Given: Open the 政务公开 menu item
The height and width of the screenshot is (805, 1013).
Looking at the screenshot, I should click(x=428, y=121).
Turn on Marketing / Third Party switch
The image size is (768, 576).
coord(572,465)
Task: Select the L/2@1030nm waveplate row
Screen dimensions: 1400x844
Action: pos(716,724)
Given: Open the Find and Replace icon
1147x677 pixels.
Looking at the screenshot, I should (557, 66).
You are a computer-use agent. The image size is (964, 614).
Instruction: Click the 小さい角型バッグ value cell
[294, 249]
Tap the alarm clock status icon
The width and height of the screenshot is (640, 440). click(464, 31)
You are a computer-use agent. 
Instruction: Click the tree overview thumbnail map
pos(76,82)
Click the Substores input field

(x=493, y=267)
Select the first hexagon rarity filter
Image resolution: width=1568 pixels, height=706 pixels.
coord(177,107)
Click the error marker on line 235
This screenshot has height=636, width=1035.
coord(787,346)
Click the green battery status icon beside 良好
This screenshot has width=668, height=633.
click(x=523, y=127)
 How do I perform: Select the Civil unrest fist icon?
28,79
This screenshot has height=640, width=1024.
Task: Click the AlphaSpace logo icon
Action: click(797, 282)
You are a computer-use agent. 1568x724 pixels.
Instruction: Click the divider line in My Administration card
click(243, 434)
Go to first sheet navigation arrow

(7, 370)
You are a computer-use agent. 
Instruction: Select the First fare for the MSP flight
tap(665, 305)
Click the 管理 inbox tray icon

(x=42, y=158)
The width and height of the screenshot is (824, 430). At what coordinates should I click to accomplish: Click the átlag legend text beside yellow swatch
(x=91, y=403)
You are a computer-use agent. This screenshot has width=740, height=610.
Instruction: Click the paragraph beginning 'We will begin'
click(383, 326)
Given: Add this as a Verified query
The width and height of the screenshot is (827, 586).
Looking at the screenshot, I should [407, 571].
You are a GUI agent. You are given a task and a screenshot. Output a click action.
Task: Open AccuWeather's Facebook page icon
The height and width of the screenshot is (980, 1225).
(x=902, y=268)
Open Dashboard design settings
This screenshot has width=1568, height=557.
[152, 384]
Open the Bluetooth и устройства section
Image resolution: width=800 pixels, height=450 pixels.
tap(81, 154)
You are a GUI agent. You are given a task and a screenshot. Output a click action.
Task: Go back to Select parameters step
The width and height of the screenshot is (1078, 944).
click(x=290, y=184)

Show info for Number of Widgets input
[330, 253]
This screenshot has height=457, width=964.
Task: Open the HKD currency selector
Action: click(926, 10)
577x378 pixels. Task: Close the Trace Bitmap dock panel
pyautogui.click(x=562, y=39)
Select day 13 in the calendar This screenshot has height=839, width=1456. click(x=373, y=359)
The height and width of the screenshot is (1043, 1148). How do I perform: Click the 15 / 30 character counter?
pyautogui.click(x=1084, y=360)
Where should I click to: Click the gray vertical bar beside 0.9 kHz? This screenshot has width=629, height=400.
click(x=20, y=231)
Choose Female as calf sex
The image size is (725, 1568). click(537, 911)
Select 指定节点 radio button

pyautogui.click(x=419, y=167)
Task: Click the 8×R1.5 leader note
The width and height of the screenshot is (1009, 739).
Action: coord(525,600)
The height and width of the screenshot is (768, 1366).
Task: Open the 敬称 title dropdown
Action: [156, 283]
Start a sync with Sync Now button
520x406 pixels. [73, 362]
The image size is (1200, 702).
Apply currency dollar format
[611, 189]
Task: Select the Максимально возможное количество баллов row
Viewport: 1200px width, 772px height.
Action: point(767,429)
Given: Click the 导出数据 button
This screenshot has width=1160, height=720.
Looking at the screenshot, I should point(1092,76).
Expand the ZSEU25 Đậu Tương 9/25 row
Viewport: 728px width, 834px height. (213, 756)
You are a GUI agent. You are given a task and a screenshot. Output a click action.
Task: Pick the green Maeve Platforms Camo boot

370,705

——————————

Directions
Rewrite all the records above, changing "computer-use agent" to "screen agent" and leaving everything else as it is.

Answer to the exercise
Given: Open the 政务公开 menu item
The height and width of the screenshot is (805, 1013).
Looking at the screenshot, I should click(x=428, y=121).
Turn on Marketing / Third Party switch
The image size is (768, 576).
coord(572,465)
Task: Select the L/2@1030nm waveplate row
Screen dimensions: 1400x844
Action: pos(716,724)
Given: Open the Find and Replace icon
1147x677 pixels.
Looking at the screenshot, I should (557, 66).
You are a screen agent. The image size is (964, 614).
Instruction: Click the 小さい角型バッグ value cell
[294, 249]
Tap the alarm clock status icon
The width and height of the screenshot is (640, 440). click(464, 31)
You are a screen agent. 
Instruction: Click the tree overview thumbnail map
pos(76,82)
Click the Substores input field

(x=493, y=267)
Select the first hexagon rarity filter
Image resolution: width=1568 pixels, height=706 pixels.
coord(177,107)
Click the error marker on line 235
This screenshot has height=636, width=1035.
coord(787,346)
Click the green battery status icon beside 良好
This screenshot has width=668, height=633.
click(x=523, y=127)
 How do I perform: Select the Civil unrest fist icon?
28,79
This screenshot has height=640, width=1024.
Task: Click the AlphaSpace logo icon
Action: click(797, 282)
You are a screen agent. 1568x724 pixels.
Instruction: Click the divider line in My Administration card
click(243, 434)
Go to first sheet navigation arrow

(7, 370)
You are a screen agent. 
Instruction: Select the First fare for the MSP flight
tap(665, 305)
Click the 管理 inbox tray icon

(x=42, y=158)
The width and height of the screenshot is (824, 430). At what coordinates should I click to accomplish: Click the átlag legend text beside yellow swatch
(x=91, y=403)
You are a screen agent. This screenshot has width=740, height=610.
Instruction: Click the paragraph beginning 'We will begin'
click(383, 326)
Given: Add this as a Verified query
The width and height of the screenshot is (827, 586).
Looking at the screenshot, I should [407, 571].
You are a GUI agent. You are given a task and a screenshot. Output a click action.
Task: Open AccuWeather's Facebook page icon
The height and width of the screenshot is (980, 1225).
(x=902, y=268)
Open Dashboard design settings
This screenshot has width=1568, height=557.
[152, 384]
Open the Bluetooth и устройства section
Image resolution: width=800 pixels, height=450 pixels.
tap(81, 154)
You are a GUI agent. You are given a task and a screenshot. Output a click action.
Task: Go back to Select parameters step
The width and height of the screenshot is (1078, 944).
click(x=290, y=184)

Show info for Number of Widgets input
[330, 253]
This screenshot has height=457, width=964.
Task: Open the HKD currency selector
Action: click(926, 10)
577x378 pixels. Task: Close the Trace Bitmap dock panel
pyautogui.click(x=562, y=39)
Select day 13 in the calendar This screenshot has height=839, width=1456. click(x=373, y=359)
The height and width of the screenshot is (1043, 1148). How do I perform: Click the 15 / 30 character counter?
pyautogui.click(x=1084, y=360)
Where should I click to: Click the gray vertical bar beside 0.9 kHz? This screenshot has width=629, height=400.
click(x=20, y=231)
Choose Female as calf sex
The image size is (725, 1568). click(537, 911)
Select 指定节点 radio button

pyautogui.click(x=419, y=167)
Task: Click the 8×R1.5 leader note
The width and height of the screenshot is (1009, 739).
Action: coord(525,600)
The height and width of the screenshot is (768, 1366).
Task: Open the 敬称 title dropdown
Action: [156, 283]
Start a sync with Sync Now button
520x406 pixels. [73, 362]
The image size is (1200, 702).
Apply currency dollar format
[611, 189]
Task: Select the Максимально возможное количество баллов row
Viewport: 1200px width, 772px height.
Action: point(767,429)
Given: Click the 导出数据 button
This screenshot has width=1160, height=720.
Looking at the screenshot, I should point(1092,76).
Expand the ZSEU25 Đậu Tương 9/25 row
Viewport: 728px width, 834px height. (213, 756)
You are a GUI agent. You are given a task and a screenshot. Output a click action.
Task: Pick the green Maeve Platforms Camo boot

370,705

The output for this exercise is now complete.